Sum-of-norms clustering: theoretical guarantee and post-processing

Abstract

Sum-of-norms clustering is a method for assigning n points in d-dimensional real space to K clusters, using convex optimization. Recently, Panahi et al. proved that sum-of-norms clustering is guaranteed to recover a mixture of Gaussians under the restriction that the number of samples is not too large. The first contribution of this thesis is to lift this restriction, i.e., show that sum-of-norms clustering can recover a mixture of Gaussians even as the number of samples tends to infinity. Our proof relies on an interesting characterization of clusters computed by sum-of-norms clustering that was developed inside a proof of the agglomeration conjecture by Chiquet et al. Because we believe this theorem has independent interest, we restate and reprove the Chiquet et al. result herein.

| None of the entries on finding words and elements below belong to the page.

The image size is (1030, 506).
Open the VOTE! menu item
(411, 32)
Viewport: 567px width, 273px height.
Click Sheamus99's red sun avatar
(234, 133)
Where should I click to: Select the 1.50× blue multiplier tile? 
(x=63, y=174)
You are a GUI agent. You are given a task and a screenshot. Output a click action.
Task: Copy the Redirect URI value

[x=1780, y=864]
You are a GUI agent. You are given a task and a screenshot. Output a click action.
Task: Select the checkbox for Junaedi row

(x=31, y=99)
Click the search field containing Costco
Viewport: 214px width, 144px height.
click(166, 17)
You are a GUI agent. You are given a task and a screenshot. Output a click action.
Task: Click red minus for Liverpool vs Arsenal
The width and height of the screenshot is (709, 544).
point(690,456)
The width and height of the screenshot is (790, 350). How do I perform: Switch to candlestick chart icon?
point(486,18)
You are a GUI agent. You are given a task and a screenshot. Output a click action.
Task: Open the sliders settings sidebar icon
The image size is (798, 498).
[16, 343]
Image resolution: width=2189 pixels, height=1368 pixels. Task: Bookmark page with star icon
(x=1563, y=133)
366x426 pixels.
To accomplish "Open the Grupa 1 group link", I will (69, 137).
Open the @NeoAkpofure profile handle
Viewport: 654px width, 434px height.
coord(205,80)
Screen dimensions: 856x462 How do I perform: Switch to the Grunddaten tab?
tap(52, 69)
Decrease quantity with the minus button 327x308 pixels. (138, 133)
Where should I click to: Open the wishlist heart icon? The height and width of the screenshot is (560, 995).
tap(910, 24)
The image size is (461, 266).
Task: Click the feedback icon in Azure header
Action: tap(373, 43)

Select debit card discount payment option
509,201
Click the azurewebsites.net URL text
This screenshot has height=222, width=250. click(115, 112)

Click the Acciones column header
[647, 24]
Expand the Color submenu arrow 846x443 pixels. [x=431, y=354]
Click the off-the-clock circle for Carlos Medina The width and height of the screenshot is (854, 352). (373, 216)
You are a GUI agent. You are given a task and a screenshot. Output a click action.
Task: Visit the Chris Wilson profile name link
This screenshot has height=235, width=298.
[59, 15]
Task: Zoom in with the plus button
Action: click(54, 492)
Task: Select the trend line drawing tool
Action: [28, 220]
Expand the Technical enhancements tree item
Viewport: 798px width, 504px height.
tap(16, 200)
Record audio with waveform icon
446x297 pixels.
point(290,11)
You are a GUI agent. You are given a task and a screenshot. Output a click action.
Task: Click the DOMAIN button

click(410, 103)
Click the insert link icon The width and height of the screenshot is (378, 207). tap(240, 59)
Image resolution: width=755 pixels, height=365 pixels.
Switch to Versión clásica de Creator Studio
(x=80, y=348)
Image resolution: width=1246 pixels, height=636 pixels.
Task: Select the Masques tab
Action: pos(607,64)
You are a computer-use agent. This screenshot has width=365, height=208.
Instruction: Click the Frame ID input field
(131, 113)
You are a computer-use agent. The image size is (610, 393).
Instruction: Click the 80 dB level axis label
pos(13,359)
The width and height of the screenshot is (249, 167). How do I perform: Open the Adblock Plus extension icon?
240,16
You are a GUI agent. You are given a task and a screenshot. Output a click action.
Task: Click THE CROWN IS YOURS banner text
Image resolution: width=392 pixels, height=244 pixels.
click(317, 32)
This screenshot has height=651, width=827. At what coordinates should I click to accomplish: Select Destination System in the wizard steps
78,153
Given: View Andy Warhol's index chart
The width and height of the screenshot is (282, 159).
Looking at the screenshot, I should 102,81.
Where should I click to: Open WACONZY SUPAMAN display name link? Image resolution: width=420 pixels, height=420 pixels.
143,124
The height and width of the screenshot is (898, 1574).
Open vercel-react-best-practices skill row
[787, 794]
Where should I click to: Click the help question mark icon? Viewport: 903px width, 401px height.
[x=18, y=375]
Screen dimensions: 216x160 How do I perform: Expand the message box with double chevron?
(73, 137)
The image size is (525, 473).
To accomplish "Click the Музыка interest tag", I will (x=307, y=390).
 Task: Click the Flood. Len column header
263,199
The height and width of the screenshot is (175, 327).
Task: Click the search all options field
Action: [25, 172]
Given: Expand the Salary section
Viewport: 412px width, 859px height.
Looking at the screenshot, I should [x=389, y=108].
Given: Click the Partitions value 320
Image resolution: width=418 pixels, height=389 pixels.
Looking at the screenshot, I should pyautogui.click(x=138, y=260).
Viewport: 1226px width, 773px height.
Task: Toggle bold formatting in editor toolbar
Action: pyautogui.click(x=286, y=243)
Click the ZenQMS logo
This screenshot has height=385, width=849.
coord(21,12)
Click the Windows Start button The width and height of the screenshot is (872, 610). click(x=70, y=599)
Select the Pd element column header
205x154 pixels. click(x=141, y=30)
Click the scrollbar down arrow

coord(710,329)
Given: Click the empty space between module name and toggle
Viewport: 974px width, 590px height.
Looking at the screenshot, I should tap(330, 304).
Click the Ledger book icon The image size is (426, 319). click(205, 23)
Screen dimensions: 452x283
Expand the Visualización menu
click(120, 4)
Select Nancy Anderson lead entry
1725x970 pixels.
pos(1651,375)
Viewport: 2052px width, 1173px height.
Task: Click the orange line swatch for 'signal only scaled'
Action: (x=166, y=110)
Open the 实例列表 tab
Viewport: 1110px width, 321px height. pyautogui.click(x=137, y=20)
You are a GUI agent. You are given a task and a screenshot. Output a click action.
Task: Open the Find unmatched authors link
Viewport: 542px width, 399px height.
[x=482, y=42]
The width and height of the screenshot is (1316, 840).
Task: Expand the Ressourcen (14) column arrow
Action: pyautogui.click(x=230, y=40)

Multiple algorithms have been proposed to solve the sum-of-norms clustering problem: subgradient descent by Hocking et al., ADMM and ADA by Chi and Lange, stochastic incremental algorithm by Panahi et al. and semismooth Newton-CG augmented Lagrangian method by Sun et al. All algorithms yield approximate solutions, even though an exact solution is demanded to determine the correct cluster assignment. The second contribution of this thesis is to close the gap between the output from existing algorithms and the exact solution to the optimization problem. We present a clustering test which identifies and certifies the correct clustering from an approximate solution yielded by any primal-dual algorithm. The test may not succeed if the approximation is inaccurate. However, we show the correct clustering is guaranteed to be found by a primal-dual path following algorithm after sufficiently many iterations, provided that the model parameter λ avoids a finite number of bad values. Numerical experiments are implemented to support our results.